CROSS REFERENCE TO RELATED APPLICATION
This application claims priority to U.S. provisional patent application No. 61/323,108 filed Apr. 12, 2010.
TECHNICAL FIELD
This application concerns solid state lighting systems using light emitting diodes (LEDs).
BACKGROUND
The incandescent bulb has been utilized for over a century. Millions of fixtures using standardized incandescent lamps are in use. The white light LED (Light Emitting Diode) was invented in the early 1990's. Since then, the efficacy of white light LEDs have improved dramatically. Power efficiencies and product life have since surpassed the incandescent bulb. The LED emitted light relative to its cost is currently substantially higher than an incandescent, however.
To efficiently use the higher cost LED light, lenses and reflectors are oven used to direct or guide the light to the intended illumination area. Reflectors and lenses add cost to a LED fixture. LEDs dissipate power and generate heat. For long term reliability and to extend product life, heat must be removed from the LED. A thermal management system, including heat sinking, adds even more cost to a LED fixture.
In new lighting applications the decision to use a LED fixture depends on fixture, installation, and maintenance costs as well as energy savings. The decision to replace or retrofit an incandescent fixture in an existing lighting application may also depend on the original fixture value. Many fixtures have significant value above and beyond replacement costs including sentimental, historical, or architectural. While LED lighting may offer lower energy and maintenance costs, the decision to replace often depends on upfront costs and the capital required.
In many LED fixtures using arrays or multiple LED emitters, emitter “hot spots” (small areas of intense light embedded in a larger area of relative darkness) are visible and cosmetically undesirable. While diffusers may be used, they introduce losses in performance (intensity and other factors).
SUMMARY
The systems and methods described in this application lower the fixture and installation costs for both new and retrofit LED lighting applications.

Exercise task -
Reproduce word for word the portion of the LED lighting patent text starting at "CROSS REFERENCE TO" and ending at "emitting diodes (LEDs).".

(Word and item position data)
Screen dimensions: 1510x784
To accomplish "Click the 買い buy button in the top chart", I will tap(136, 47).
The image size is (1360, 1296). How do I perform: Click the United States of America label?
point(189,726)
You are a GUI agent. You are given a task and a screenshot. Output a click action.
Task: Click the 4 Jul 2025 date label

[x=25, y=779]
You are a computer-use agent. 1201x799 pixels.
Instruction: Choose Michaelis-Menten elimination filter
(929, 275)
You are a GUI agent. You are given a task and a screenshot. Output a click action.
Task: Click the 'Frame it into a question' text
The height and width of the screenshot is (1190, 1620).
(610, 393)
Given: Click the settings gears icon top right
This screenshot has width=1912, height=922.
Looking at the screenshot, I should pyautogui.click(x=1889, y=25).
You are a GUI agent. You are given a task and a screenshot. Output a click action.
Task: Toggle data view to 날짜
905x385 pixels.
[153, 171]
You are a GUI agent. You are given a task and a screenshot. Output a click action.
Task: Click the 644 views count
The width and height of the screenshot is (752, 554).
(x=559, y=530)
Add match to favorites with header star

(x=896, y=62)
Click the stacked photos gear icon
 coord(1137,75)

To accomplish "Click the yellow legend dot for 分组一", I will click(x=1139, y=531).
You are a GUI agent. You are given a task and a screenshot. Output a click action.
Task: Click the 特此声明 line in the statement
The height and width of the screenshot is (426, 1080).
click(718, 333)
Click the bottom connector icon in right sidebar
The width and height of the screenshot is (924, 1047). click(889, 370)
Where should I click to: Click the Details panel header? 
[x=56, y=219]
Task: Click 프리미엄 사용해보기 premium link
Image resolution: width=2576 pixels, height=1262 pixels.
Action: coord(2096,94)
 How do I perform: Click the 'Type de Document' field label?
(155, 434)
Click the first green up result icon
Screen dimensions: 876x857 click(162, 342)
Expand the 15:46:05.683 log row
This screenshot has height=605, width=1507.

Output -
CROSS REFERENCE TO RELATED APPLICATION
This application claims priority to U.S. provisional patent application No. 61/323,108 filed Apr. 12, 2010.
TECHNICAL FIELD
This application concerns solid state lighting systems using light emitting diodes (LEDs).